The Shit-Fit Bit – The Washington Blade- 7/28/14

Once when I was looking at my dear galpal’s collection of carved turtles, I opined, “I wish I collected something.” She acidly suggested I check in my glasses drawer. Emphasis on drawer.

I do have a lot of glasses.  If I could fit all my old frames into one of those cardboard collection boxes in the back of churches, and they actually did send them to Africa as promised, I probably could improve the vision of an entire village.

This summer my goal had been to upgrade all my glasses.  Not so that they all have my current vision prescription.  I can’t afford that. I wanted to retro-fit all of them with a Fitbit knockoff I developed.

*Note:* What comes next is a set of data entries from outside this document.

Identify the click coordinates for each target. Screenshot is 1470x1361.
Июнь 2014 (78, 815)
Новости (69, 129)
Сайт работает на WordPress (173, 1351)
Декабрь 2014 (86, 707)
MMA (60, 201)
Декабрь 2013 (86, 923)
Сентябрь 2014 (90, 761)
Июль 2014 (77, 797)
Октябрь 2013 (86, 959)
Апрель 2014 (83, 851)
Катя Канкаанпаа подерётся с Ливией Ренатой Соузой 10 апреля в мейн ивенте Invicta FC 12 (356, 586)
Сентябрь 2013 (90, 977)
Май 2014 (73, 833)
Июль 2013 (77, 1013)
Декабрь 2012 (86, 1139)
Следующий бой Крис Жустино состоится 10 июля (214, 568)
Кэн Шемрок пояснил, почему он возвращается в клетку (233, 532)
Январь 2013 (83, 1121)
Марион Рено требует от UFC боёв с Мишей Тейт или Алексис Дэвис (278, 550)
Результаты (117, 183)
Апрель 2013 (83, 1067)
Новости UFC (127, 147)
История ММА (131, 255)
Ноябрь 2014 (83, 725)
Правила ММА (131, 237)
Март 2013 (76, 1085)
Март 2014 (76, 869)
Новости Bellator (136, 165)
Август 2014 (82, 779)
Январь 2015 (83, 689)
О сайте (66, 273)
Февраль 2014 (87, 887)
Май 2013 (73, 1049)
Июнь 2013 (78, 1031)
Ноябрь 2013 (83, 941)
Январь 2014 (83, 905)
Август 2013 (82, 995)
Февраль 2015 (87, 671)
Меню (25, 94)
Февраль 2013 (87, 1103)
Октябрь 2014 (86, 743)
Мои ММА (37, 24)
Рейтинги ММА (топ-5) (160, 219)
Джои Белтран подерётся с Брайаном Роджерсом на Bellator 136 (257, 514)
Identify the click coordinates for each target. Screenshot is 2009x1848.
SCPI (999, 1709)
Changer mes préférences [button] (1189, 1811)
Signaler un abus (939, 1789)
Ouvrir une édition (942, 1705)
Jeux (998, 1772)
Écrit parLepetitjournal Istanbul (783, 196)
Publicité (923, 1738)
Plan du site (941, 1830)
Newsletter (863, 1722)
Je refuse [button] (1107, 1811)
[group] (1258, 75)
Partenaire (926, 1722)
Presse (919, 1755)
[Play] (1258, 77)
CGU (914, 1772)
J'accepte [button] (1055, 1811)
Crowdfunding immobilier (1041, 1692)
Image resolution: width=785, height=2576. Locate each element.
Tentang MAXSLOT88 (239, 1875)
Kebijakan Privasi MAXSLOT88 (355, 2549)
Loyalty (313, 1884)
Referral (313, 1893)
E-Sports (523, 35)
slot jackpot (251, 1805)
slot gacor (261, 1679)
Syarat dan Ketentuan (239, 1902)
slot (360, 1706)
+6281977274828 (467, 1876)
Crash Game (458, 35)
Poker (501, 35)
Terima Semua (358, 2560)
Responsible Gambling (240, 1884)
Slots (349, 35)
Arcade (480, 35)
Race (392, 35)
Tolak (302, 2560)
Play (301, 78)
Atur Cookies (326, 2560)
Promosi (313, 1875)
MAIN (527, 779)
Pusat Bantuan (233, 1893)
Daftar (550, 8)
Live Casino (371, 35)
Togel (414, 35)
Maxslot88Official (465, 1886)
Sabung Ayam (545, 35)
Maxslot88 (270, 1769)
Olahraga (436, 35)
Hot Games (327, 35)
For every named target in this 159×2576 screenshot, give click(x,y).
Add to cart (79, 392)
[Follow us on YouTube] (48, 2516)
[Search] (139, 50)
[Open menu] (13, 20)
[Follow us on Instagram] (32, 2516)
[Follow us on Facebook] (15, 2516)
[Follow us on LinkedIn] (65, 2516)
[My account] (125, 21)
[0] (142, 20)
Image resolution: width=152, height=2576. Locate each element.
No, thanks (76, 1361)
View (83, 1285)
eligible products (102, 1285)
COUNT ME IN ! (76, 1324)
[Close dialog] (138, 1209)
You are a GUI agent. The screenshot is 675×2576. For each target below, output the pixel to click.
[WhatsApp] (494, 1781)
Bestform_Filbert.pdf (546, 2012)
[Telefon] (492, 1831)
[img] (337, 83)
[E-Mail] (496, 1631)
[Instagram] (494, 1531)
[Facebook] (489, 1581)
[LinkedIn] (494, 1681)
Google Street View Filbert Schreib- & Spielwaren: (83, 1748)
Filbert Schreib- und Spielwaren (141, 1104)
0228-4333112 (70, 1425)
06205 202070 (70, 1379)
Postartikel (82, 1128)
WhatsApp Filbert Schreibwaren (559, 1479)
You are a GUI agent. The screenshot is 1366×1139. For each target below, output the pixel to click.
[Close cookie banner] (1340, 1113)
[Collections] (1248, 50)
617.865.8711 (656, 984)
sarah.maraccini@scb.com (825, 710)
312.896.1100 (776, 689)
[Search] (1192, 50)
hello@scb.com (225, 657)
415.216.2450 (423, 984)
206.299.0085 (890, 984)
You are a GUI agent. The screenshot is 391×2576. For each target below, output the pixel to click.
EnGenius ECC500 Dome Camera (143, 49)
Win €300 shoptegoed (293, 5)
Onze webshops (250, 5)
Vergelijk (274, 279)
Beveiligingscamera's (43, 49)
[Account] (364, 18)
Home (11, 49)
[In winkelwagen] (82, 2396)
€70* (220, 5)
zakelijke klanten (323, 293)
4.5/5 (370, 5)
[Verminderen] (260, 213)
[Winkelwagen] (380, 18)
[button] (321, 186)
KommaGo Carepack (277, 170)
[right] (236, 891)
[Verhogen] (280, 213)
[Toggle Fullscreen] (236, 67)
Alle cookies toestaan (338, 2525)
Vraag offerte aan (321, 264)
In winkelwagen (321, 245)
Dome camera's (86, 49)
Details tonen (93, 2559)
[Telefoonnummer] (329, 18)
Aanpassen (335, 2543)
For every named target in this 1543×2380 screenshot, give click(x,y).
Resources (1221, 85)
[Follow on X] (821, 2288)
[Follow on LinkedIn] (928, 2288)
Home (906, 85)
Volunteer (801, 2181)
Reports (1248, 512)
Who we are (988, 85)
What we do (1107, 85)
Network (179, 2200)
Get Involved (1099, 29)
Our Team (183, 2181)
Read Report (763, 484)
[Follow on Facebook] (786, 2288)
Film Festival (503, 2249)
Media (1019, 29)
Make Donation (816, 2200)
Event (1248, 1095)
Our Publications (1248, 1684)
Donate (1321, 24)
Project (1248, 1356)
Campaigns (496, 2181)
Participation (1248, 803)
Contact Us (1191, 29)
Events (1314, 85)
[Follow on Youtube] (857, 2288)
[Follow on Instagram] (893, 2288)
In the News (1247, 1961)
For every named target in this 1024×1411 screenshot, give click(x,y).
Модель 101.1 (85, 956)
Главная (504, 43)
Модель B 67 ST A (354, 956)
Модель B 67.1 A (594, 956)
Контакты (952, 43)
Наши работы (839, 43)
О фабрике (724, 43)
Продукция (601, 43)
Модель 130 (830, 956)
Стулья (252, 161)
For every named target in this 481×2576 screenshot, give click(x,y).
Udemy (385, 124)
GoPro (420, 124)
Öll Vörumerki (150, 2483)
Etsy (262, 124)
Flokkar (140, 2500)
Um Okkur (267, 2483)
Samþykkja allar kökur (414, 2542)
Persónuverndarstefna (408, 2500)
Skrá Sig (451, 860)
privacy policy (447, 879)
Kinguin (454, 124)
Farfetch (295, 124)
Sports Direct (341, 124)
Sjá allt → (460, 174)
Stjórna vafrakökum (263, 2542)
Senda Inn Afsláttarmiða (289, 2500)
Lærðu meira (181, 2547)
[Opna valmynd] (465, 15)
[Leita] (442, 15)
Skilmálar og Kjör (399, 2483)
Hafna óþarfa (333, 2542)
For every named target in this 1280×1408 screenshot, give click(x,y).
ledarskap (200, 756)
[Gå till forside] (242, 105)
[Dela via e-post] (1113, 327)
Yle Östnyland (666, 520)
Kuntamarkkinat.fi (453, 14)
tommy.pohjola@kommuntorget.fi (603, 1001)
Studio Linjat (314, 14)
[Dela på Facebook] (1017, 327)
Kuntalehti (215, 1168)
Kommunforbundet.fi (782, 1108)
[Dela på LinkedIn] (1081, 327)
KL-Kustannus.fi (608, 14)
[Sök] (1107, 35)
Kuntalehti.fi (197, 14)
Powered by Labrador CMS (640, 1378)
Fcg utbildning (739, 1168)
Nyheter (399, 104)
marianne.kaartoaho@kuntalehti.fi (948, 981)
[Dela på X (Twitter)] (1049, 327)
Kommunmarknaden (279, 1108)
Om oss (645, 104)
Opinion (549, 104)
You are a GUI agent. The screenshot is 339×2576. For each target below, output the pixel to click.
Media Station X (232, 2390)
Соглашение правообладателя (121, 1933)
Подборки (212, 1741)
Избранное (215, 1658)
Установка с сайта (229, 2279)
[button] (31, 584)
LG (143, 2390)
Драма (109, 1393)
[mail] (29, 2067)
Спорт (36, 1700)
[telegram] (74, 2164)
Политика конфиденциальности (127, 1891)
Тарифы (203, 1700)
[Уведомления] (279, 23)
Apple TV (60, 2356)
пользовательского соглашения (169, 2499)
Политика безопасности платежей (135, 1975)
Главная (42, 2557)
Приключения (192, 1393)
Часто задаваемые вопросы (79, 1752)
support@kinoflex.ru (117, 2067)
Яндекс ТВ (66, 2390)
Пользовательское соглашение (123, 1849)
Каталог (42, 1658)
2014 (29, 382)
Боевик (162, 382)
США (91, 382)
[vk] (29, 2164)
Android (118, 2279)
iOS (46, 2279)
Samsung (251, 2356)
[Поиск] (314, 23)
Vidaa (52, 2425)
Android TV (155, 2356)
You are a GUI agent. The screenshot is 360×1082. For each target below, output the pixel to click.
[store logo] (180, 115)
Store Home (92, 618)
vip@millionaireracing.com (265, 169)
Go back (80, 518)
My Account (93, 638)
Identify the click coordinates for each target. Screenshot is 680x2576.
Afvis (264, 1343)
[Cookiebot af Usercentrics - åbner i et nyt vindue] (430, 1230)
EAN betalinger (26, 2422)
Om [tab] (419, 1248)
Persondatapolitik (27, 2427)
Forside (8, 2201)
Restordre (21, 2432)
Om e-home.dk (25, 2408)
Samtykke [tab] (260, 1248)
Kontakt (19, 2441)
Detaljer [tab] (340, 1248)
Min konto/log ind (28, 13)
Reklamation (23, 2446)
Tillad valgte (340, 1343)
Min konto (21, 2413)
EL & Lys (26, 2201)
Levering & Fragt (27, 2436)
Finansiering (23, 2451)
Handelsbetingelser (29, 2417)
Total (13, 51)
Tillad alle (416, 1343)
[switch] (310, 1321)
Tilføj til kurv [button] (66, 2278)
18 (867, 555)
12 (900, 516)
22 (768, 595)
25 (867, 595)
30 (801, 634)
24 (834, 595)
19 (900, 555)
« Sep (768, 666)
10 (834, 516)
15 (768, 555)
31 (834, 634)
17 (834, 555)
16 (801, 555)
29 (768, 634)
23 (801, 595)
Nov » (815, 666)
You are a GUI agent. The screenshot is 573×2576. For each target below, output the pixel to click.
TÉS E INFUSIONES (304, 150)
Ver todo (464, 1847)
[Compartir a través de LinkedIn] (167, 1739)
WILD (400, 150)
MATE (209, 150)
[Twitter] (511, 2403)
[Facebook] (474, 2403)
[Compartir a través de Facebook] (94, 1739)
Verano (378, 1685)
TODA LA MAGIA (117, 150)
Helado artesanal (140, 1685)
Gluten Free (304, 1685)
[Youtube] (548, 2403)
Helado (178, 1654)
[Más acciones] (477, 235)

Our household was recently Fit-Bitten by a summer visitor, who stayed in the bedroom above us.  For two nights, after everyone had turned in and had finished the corny but cute chorus of, “Goodnight, John-boy,” “Goodnight, Kate-boy”,  we heard a sound like the pattering of feet.  It is an old house, but it didn’t sound like spirits.  It was a regular, metronomic sound and lulled us to sleep.

Over coffee, the morning after the second night, I finally remembered to ask our guest if she had heard the sound.  She admitted she was running in place by the bed to reach her daily goal of 10,000 steps on her FitBit.  She also admitted that once in a business meeting, as she leaned back into her chair, she felt a sharp pain in her groin and realized that her FitBit had unclipped from her waistband and gone rogue.

The original Fitbit uses a sophisticated 3-axis accelerometer, unlike the old school single-axis pedometer. When attached to the body, the device measures movement that is turned into digital info.  A finely tuned algorithm reads the data through a personally pre-set threshold for motion and tells you how many steps you have taken that day.

With my crack team of engineers, we developed a mutli-axis, gyroscopic accelerometer and tweaked the Fitbit a bit to detect and record sudden jerking motions of the head.  We then installed the proto-type in one of my old glasses frames. A sophisticated algorithm reads the number of times during the day my head is whip-lashed around by daily data input and calculates just how crazy the world has become.

I know the danger of using oneself as a test case.  I was raised on Marie Curie.   I thought I had pre-set my personal threshold for double-taking incredulity at appropriately high levels. But after just two days of data dumps from the Mideast, Syria, the Ukraine, Nigeria, our southern borders, our buffered Supreme Court and the coming Christian Caliphate, I am wearing a neck collar and have a call into my chiropractor.